Material estimates that are particularly susceptible to significant change in the near term relate to the determination of the allowance for loan losses, the valuation of mortgage servicing rights and goodwill impairment. Actual results could differ from those estimates.

Allowance for Loan Losses. The procedures for assessing the adequacy of the allowance for loan losses reflect our evaluation of credit risk after careful consideration and interpretation of relevant information available to us. In developing this assessment, we must rely on estimates and exercise judgment regarding matters where the ultimate outcome is unknown such as economic factors, developments affecting companies in specific industries and issues with respect to single borrowers.

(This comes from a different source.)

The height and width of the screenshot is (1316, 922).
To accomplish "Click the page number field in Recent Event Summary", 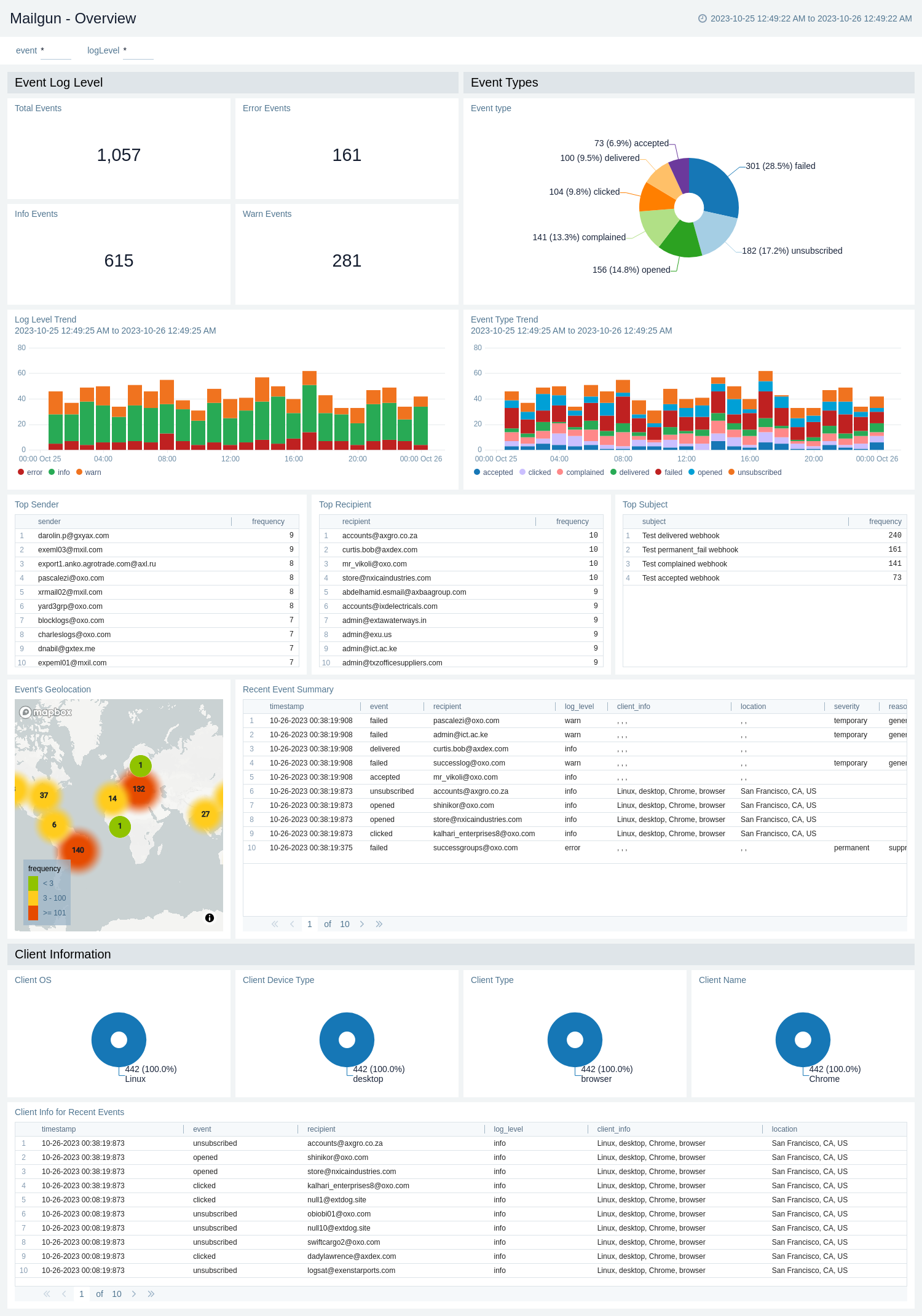I will 310,924.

Depending on changes in circumstances, future assessments of credit risk may yield materially different results, which may require an increase or a decrease in the allowance for loan losses.

The allowance is regularly reviewed by management to determine whether the amount is considered adequate to absorb probable, incurred losses. This evaluation includes specific loss estimates on certain individually reviewed loans, statistical loss estimates for loan pools that are based on historical loss experience, and general loss estimates that are based upon the size, quality, and concentration characteristics of the various loan portfolios, adverse situations that may affect a borrower's ability to repay, and current economic and industry conditions. Also considered as part of that judgment is a review of the Bank's trends in delinquencies and loan losses, as well as trends in delinquencies and losses for the region and nationally, and economic factors.

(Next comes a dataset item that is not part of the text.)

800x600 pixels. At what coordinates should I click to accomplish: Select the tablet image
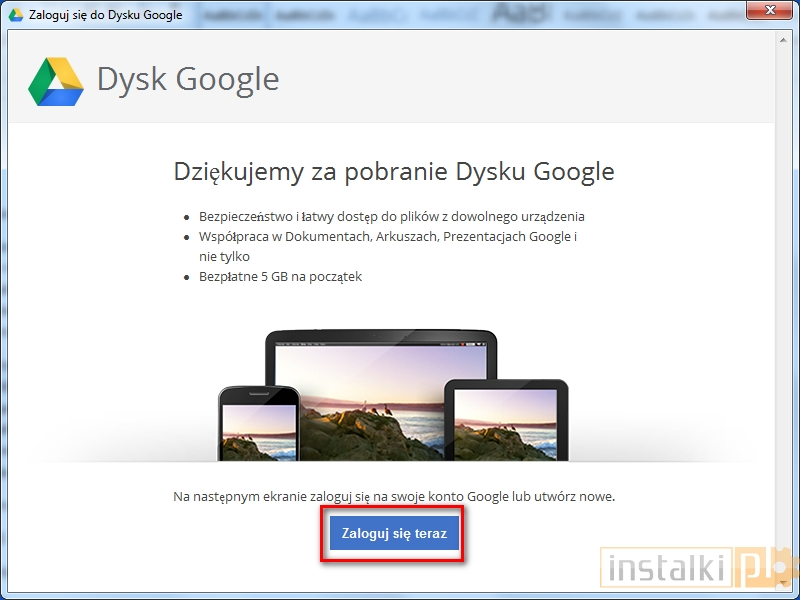pos(510,425)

The allowance for loan losses is maintained at a level that management believes to be adequate to absorb probable, incurred losses inherent in the loan portfolio at the balance sheet dates presented. Our evaluation of the adequacy of the allowance for loan losses is an estimate based on management's current judgment about the credit quality of the loan portfolio. While we strive to reflect all known risk factors in our evaluations, actual results may differ significantly from our estimates.

Mortgage Servicing Rights. To determine the fair value of our mortgage servicing rights ("MSRs") each reporting quarter, we transmit information to a third party provider who assists us with determining the possible impairment of MSRs, as described below.

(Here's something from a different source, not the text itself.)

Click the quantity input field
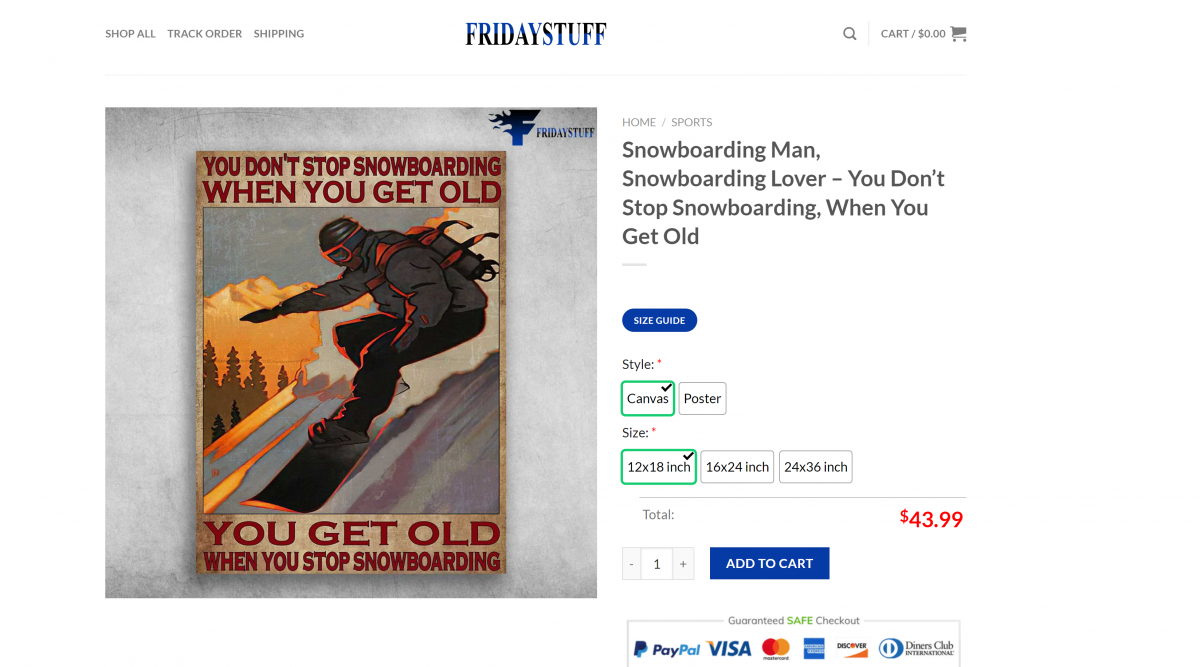 pos(657,563)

Servicing assets are recognized as separate assets when loans are sold with servicing retained. A pooling methodology to the servicing valuation, in which loans with similar characteristics are "pooled" together, is applied for valuation purposes. Once pooled, each grouping of loans is evaluated on a discounted earnings basis to determine the present value of future earnings that a purchaser could expect to realize from the portfolio. Earnings are projected from a variety of sources including loan service fees, interest earned on float, net interest earned on escrow balances, miscellaneous income and costs to service the loans. The present value of future earnings is the estimated market value for the pool, calculated using consensus assumptions that a third party purchaser would utilize in evaluating a potential acquisition of the servicing. Events that may significantly affect the estimates used are changes in interest rates and the related impact on mortgage loan prepayment speeds and the payment performance of the underlying loans. The interest rate for float, which we estimate, takes into consideration the investment portfolio average yield as well as current short duration investment yields. We believe this methodology provides a reasonable estimate. Mortgage loan prepayment speeds are calculated by the third party provider utilizing industry standards in estimating prepayment speeds and provides a specific scenario with each evaluation. Based on the assumptions discussed, pre-tax projections are prepared for each pool of loans serviced. These earning figures approximate the cash flow that could be received from the servicing portfolio. Valuation results are presented quarterly to management. At that time, we review the information and MSRs are marked to the lower of amortized cost or fair value for the current quarter.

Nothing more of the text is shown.